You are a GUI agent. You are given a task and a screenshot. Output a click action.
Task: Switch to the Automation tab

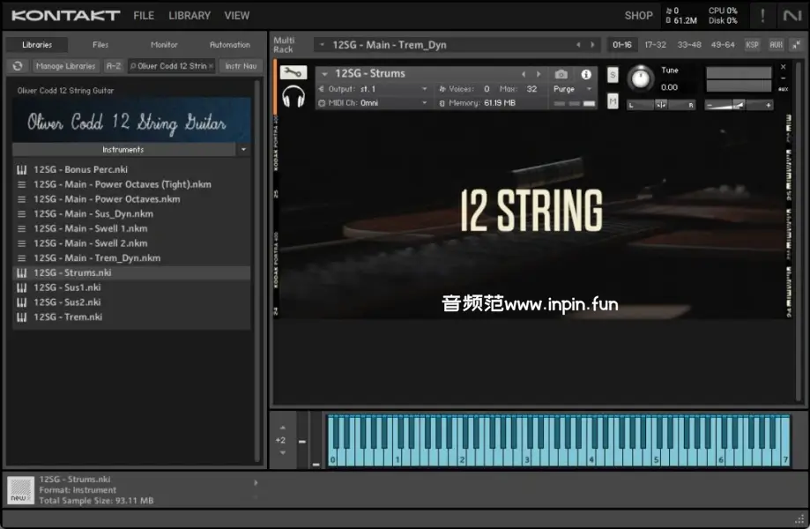(229, 45)
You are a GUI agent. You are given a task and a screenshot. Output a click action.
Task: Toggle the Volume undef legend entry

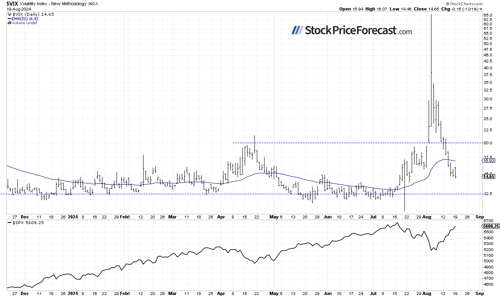point(24,23)
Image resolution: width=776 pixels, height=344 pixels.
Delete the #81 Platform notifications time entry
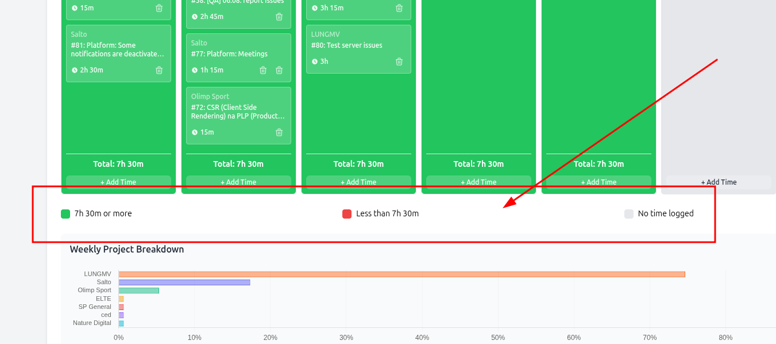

----

### [Assigned task]
An exact copy of every record above is needed, with all pictures left out.

### [Written reply]
You are a GUI agent. You are given a task and a screenshot. Output a click action.
Task: Switch to the Automation tab

(229, 45)
You are a GUI agent. You are given a task and a screenshot. Output a click action.
Task: Toggle the Volume undef legend entry

point(24,23)
Image resolution: width=776 pixels, height=344 pixels.
Delete the #81 Platform notifications time entry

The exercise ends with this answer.